Determinants of target prioritization and regulatory hierarchy for the bacterial small RNA SgrS.

机构信息

Department of Microbiology, University of Illinois at Urbana-Champaign, 601 S. Goodwin Ave., Urbana, IL, 61801, USA.

Department of Microbiology and Center for RNA Biology, The Ohio State University, Columbus, OH, 43210, USA.

出版信息

Mol Microbiol. 2019 Oct;112(4):1199-1218. doi: 10.1111/mmi.14355. Epub 2019 Aug 6.

DOI:10.1111/mmi.14355
PMID:31340077
原文链接:https://pmc.ncbi.nlm.nih.gov/articles/PMC6800775/
Abstract

Small RNA (sRNA) regulators promote efficient responses to stress, but the mechanisms for prioritizing target mRNA regulation remain poorly understood. This study examines mechanisms underlying hierarchical regulation by the sRNA SgrS, found in enteric bacteria and produced under conditions of metabolic stress. SgrS posttranscriptionally coordinates a nine-gene regulon to restore growth and homeostasis. An in vivo reporter system quantified SgrS-dependent regulation of target genes and established that SgrS exhibits a clear target preference. Regulation of some targets is efficient even at low SgrS levels, whereas higher SgrS concentrations are required to regulate other targets. In vivo and in vitro analyses revealed that RNA structure and the number and position of base pairing sites relative to the start of translation impact the efficiency of regulation of SgrS targets.
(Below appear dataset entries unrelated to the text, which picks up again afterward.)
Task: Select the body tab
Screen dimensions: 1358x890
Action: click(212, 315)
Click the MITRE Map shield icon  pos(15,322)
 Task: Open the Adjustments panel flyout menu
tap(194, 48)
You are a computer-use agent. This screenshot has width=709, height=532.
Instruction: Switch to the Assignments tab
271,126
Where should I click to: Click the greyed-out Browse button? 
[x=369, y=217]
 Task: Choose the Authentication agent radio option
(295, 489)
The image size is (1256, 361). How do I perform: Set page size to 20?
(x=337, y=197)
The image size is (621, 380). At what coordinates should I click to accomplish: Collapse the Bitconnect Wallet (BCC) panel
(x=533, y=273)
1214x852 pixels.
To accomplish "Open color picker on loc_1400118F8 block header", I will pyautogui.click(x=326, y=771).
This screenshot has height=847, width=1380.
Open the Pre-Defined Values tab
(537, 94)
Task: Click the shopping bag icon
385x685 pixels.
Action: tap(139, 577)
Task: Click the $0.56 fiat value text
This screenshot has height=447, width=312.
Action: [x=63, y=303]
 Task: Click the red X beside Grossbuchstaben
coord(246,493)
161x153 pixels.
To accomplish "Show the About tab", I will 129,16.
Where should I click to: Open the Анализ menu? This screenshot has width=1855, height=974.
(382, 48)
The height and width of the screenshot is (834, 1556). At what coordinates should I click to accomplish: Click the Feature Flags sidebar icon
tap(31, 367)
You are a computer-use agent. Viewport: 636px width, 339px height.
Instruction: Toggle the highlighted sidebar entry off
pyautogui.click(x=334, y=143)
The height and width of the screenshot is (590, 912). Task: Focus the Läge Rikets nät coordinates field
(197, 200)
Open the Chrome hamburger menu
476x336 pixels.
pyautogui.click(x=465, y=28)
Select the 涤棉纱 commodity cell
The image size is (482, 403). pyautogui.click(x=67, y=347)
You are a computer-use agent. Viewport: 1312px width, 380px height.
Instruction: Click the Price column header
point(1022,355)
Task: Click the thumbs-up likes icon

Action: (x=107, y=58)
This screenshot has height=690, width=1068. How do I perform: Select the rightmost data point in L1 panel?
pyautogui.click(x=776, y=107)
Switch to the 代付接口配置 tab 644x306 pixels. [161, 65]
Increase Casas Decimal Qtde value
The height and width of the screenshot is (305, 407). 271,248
The RNA chaperone Hfq uses distinct modes of binding to different SgrS mRNA targets, which differentially influences positive and negative regulation. The RNA degradosome plays a larger role in regulation of some SgrS targets compared to others. Collectively, our results suggest that sRNA selection of target mRNAs and regulatory hierarchy are influenced by several molecular features and that the combination of these features precisely tunes the efficiency of regulation of multi-target sRNA regulons.

摘要

小 RNA(sRNA)调节剂促进对压力的有效响应,但优先调节靶 mRNA 的机制仍知之甚少。本研究探讨了在代谢应激条件下发现的肠细菌中产生的 sRNA SgrS 进行层次化调节的机制。SgrS 对九个基因调控子进行转录后协调,以恢复生长和体内平衡。体内报告系统定量测定了 SgrS 对靶基因的依赖性调节,并确定 SgrS 表现出明显的靶标偏好。即使在低 SgrS 水平下,对某些靶标的调节也很有效,而调节其他靶标则需要更高的 SgrS 浓度。体内和体外分析表明,RNA 结构以及相对于翻译起始的碱基配对位点的数量和位置会影响 SgrS 靶标的调节效率。RNA 伴侣 Hfq 使用不同的结合模式与不同的 SgrS mRNA 靶标结合,这会对正调控和负调控产生不同的影响。与其他靶标相比,RNA 降解酶体在一些 SgrS 靶标的调节中发挥更大的作用。总的来说,我们的结果表明,sRNA 对靶 mRNAs 的选择和调控层次受几个分子特征的影响,这些特征的组合精确地调整了多靶标 sRNA 调控子的调节效率。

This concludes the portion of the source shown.